Jean Valjean était sincère. Cette sincérité, visible, palpable, irréfragable, évidente même par la douleur qu’elle lui faisait, rendait les informations inutiles et donnait autorité à tout ce que disait cet homme. Ici, pour Marius, interversion étrange des situations. Que sortait-il de M. Fauchelevent ? la défiance. Que se dégageait-il de Jean Valjean ? la confiance.

Dans le mystérieux bilan de ce Jean Valjean que Marius pensif dressait, il constatait l’actif, il constatait le passif, et il tâchait d’arriver à une balance. Mais tout cela était comme dans un orage.
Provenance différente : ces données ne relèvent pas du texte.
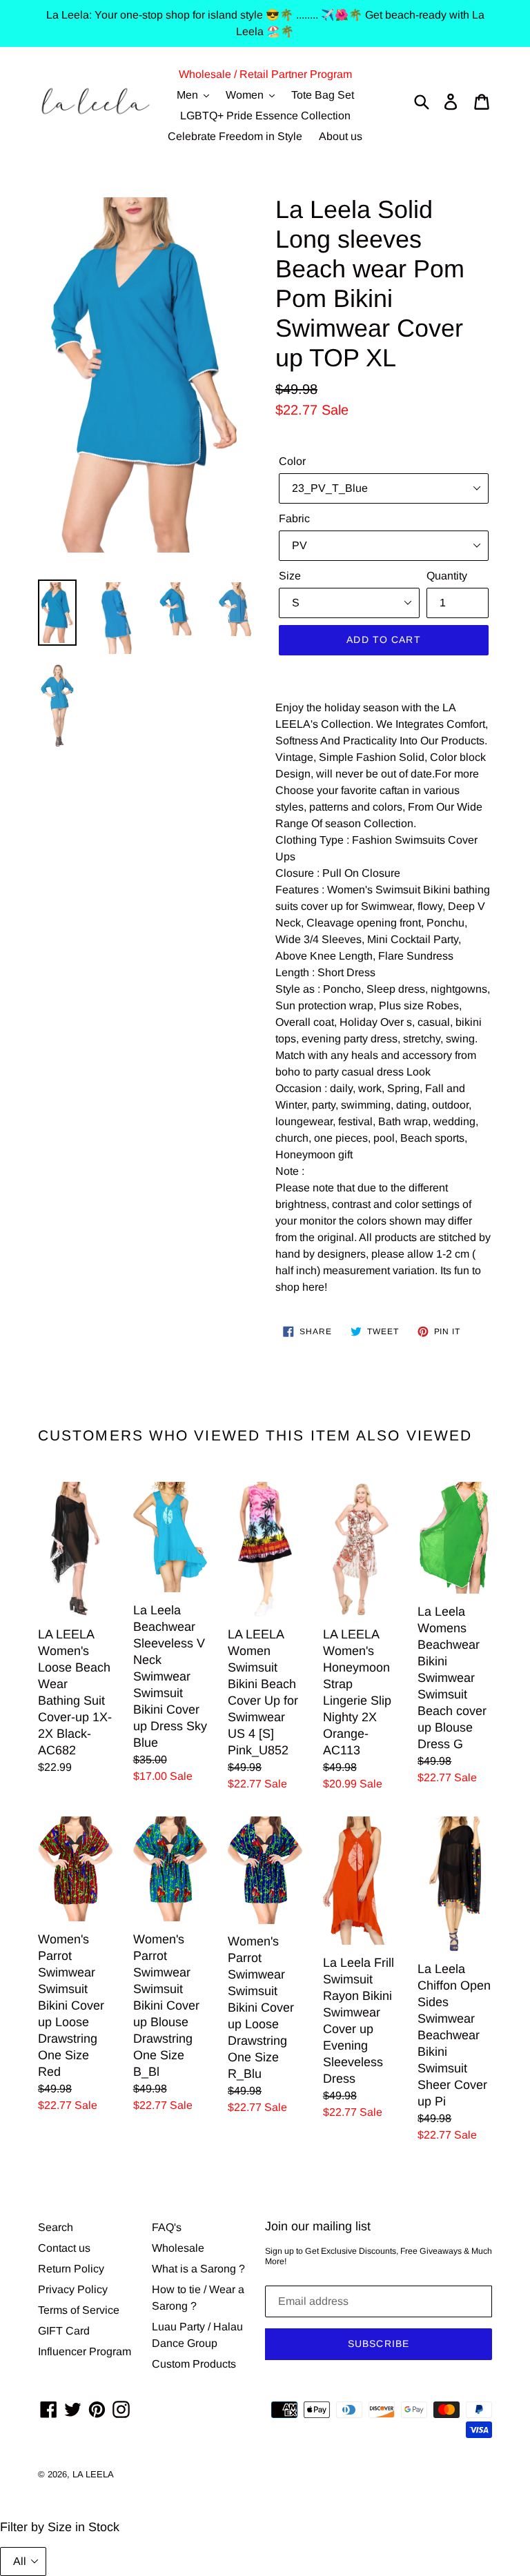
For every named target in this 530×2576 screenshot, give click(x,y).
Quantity (446, 576)
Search (55, 2227)
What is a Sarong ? (198, 2269)
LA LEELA (93, 2474)
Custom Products (194, 2364)
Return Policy (71, 2269)
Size (290, 576)
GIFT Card (64, 2331)
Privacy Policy (73, 2289)
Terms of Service (78, 2310)
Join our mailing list (318, 2226)
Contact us (64, 2248)
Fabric (294, 518)
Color (292, 461)
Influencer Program (84, 2351)
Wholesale (178, 2248)
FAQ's (166, 2227)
Marius, s’efforçant de se faire une idée nette de cet homme, et poursuivant, pour ainsi dire, Jean Valjean au fond de sa pensée, le perdait et le retrouvait dans une brume fatale.

Le dépôt honnêtement rendu, la probité de l’aveu, c’était bien. Cela faisait comme une éclaircie dans la nuée, puis la nuée redevenait noire. Si troubles que fussent les souvenirs de Marius, il lui en revenait quelque ombre.

Qu’était-ce décidément que cette aventure du galetas Jondrette ? Pourquoi, à l’arrivée de la police, cet homme, au lieu de se plaindre, s’était-il évadé ? Ici Marius trouvait la réponse. Parce que cet homme était un repris de justice en rupture de ban.

Autre question : Pourquoi cet homme était-il venu dans la barricade ? Car à présent Marius revoyait distinctement ce souvenir, reparu dans ces émotions comme l’encre sympathique au feu. Cet homme était dans la barricade. Il n’y combattait pas. Qu’était-il venu y faire. ? Devant cette question un spectre se dressait, et faisait la réponse. Javert. Marius se rappelait parfaitement à cette heure la funèbre vision de Jean Valjean entraînant hors de la barricade Javert garrotté, et il entendait encore derrière l’angle de la petite rue Mondétour l’affreux coup de pistolet. Il y avait, vraisemblablement, haine entre cet espion et ce galérien. L’un gênait l’autre. Jean Valjean était allé à la barricade pour se venger. Il y était arrivé tard. Il savait probablement que Javert y était prisonnier. La vendette corse a pénétré dans de certains bas-fonds et y fait loi ; elle est si simple qu’elle n’étonne pas les âmes même à demi retournées vers le bien ; et ces cœurs-là sont ainsi faits qu’un criminel, en voie de repentir, peut être scrupuleux sur le vol et ne l’être pas sur la vengeance. Jean Valjean avait tué Javert. Du moins, cela semblait évident.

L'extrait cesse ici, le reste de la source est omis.